Insurance Analytics

BAN427 Insurance Analytics

Autumn 2020

  • Topics

    Across all industries, the ability to utilize data and data science methods is essential for gaining a competitive advantage. Insurance is of particular interest due to the abundance of data and the long tradition for advanced risk modelling. This course gives you an introduction to insurance economics and how data science typically is applied in order to solve real business problems. We will work with data from insurance and work hands on using Python and Jupyter Notebook. The topics we focus on will be:

    1. Introduction to Non-Life Insurance. Adverse selection and moral hazard - and how to measure this empirically.
    2. Big data in insurance/finance. How to establish a Customer TimeLine. The importance of event data and how to utilize event data in real life predictions.
    3. Prediction methods with applications to insurance. Introduction to the standard "ML tool set" (logit regression, regression trees, random forest, ensemble methods and more).
    4. Prediction versus causation. Causal models, combining ML and causal methods.
    5. How to use randomized experiments in order to improve business processes.
    6. From predictive modelling to production. How to deploy and maintain many prediction models in a business environment? Keywords: Microservices, Streaming data, on-the-fly scoring.

  • Learning outcome

    After completing the course students:


    • Know how big data and machine learning techniques is used in the insurance industry
    • Know how to build, deploy and test models and treatments using randomized experiments


    • Can bring insurance problem into a statistical model
    • Can analyze and predict important insurance outcomes using machine learning techniques

    General Competence

    • Have general knowledge about measuring adverse selection and moral hazard from insurance data
    • Know how domain knowledge can be used to extract "causal" knowledge from observational data
    • Have knowledge about correlation vs causality - and how to empirically address causality using domain knowledge

  • Teaching

    7 lectures of 2 x 45 minutes. Anonymous data will be provided for applications of ML methods in the insurance business.

  • Recommended prerequisites

    Econometrics - for example ECN402, BUS444 or BAN431.

    Knowledge with Python and Jupyter Notebook is useful, but not a requirement. The assignment given at the end of the course will involve data and prediction modelling. Feel free to use whatever code language you prefer for the assignment (R, Python, Stata, SAS).

  • Requirements for course approval

    Mandatory participation in all lectures.

  • Assessment

    Assignment (group work, 2-3 students in each group).

  • Grading Scale


  • Computer tools

    Python combined Jupyter Notebook, R is optional.

  • Literature

    Suggested general background/supportive literature (more details given during the course):

    Einav & Finkelstein "Selection in Insurance Markets",

    Aarbu (2015) - "Asymmetric Information in the Home Insurance Market".

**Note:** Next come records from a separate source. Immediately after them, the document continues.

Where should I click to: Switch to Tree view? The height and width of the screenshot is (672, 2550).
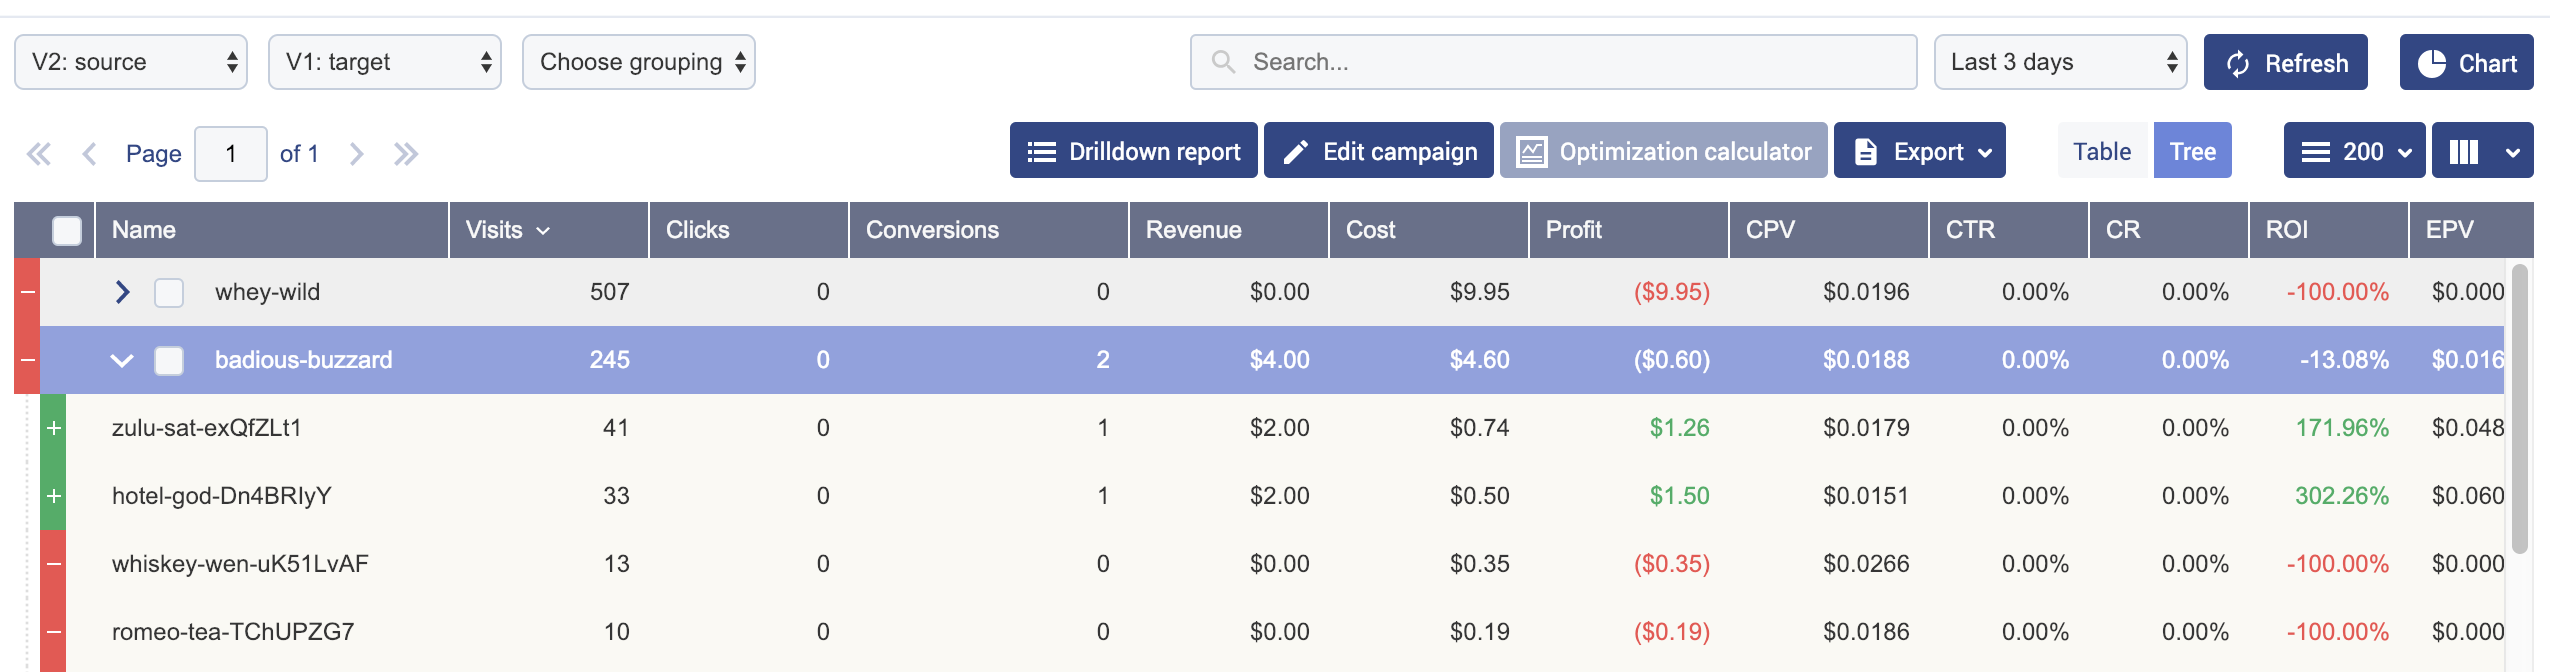2192,151
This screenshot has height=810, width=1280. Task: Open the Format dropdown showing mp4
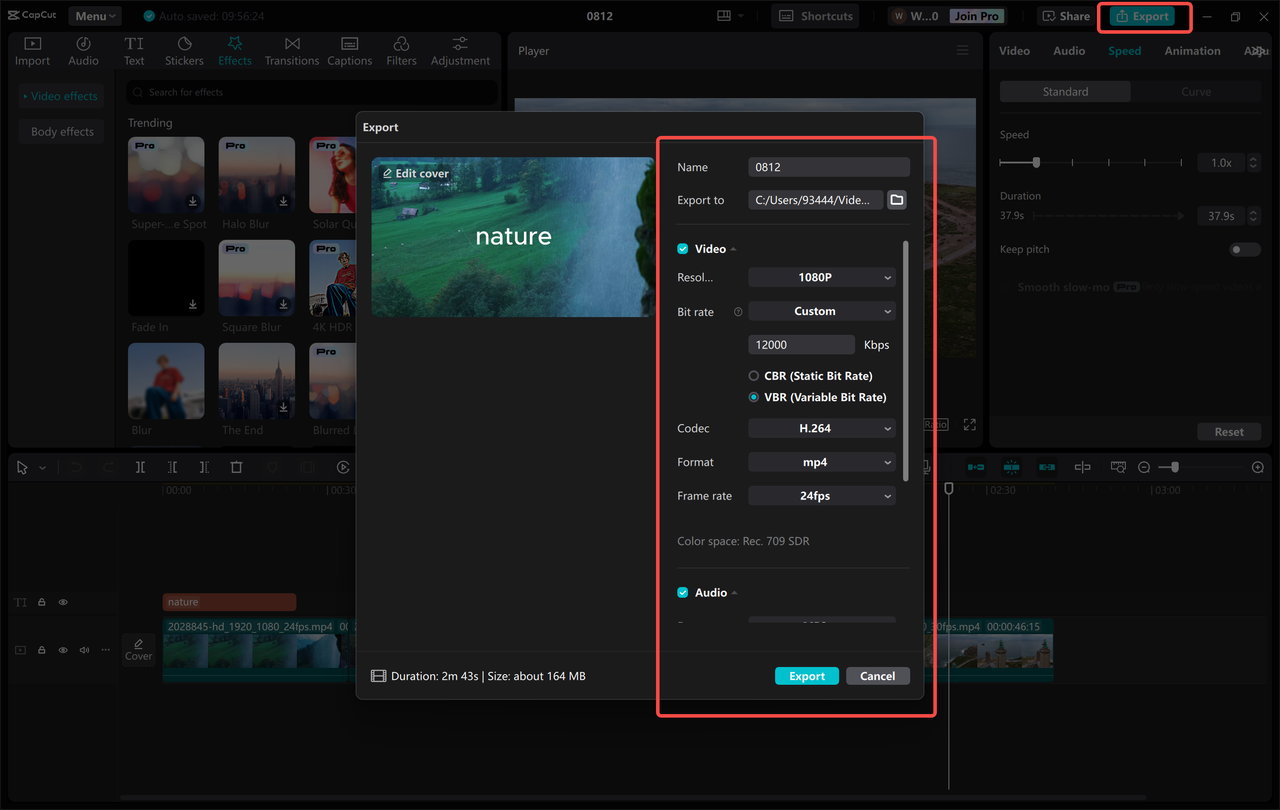(x=821, y=461)
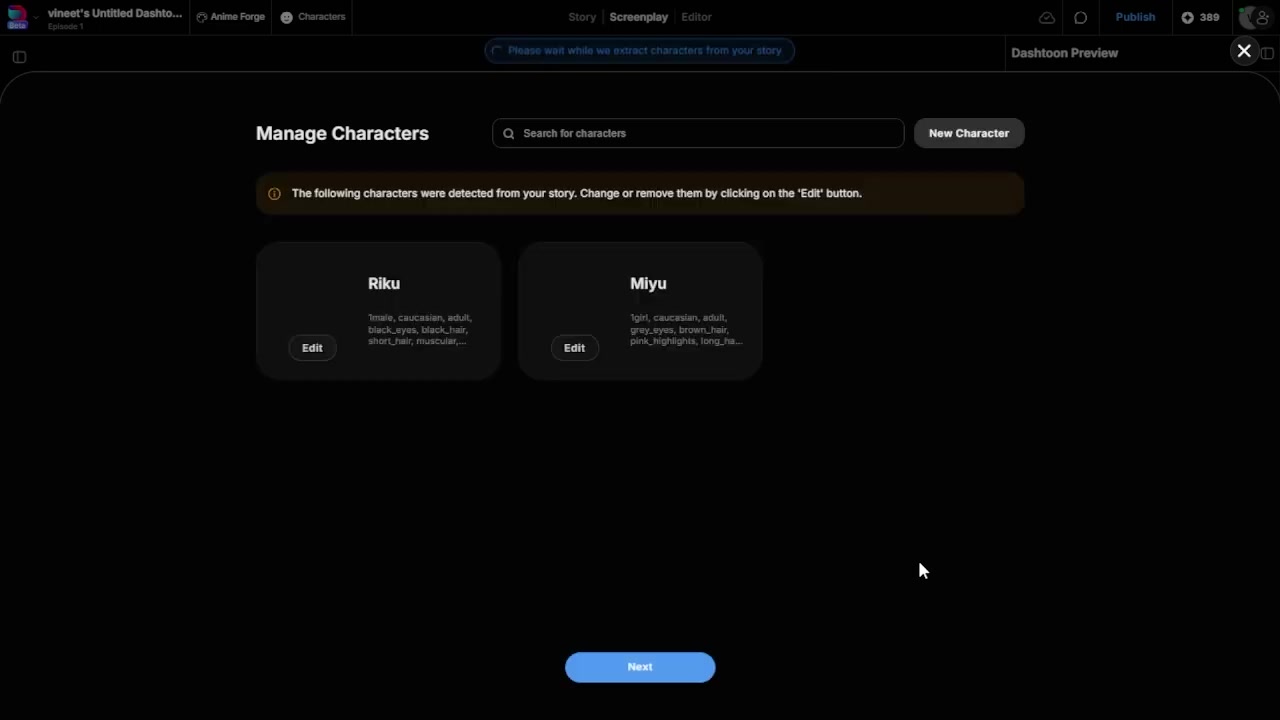The image size is (1280, 720).
Task: Open the comments chat bubble
Action: [1080, 17]
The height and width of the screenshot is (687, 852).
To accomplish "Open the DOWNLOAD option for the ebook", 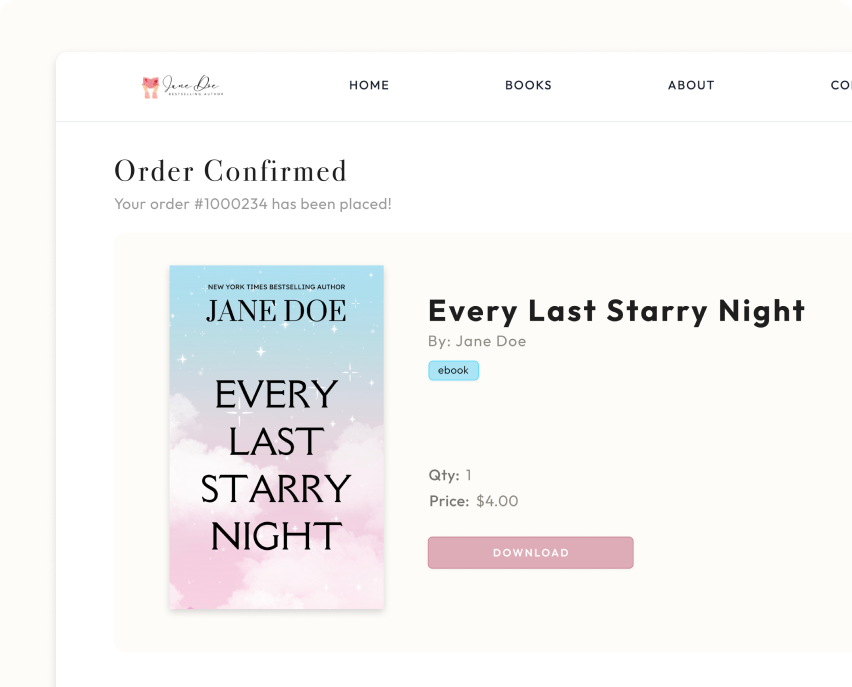I will (x=530, y=552).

    Zhang, Bradlow & Small (2013) : "New measures of clumpiness for incidence data

    Varian (2014):  "Big Data: New Tricks for Econometrics"

    Mullaainathan & Spiess (2017): "Machine Learning: An Applied Econometric Approach"

    Breiman (2001), "Statistical Modelling": The Two Cultures http://

    Sutton & Barto, "Reinforcement Learning: An Introduction (chapter 1 and 2)


ECTS Credits
Teaching language

Autumn. First week of the Autumn semester. Offered Autumn 2020.

Please note: Due to the present corona situation, please expect parts of this course description to be changed before the autumn semester starts. Particularly, but not exclusively, this relates to teaching methods, mandatory requirements and assessment.

Course responsible

Adjunct Associate Professor Karl Ove Aarbu, Department of Business and Management Science.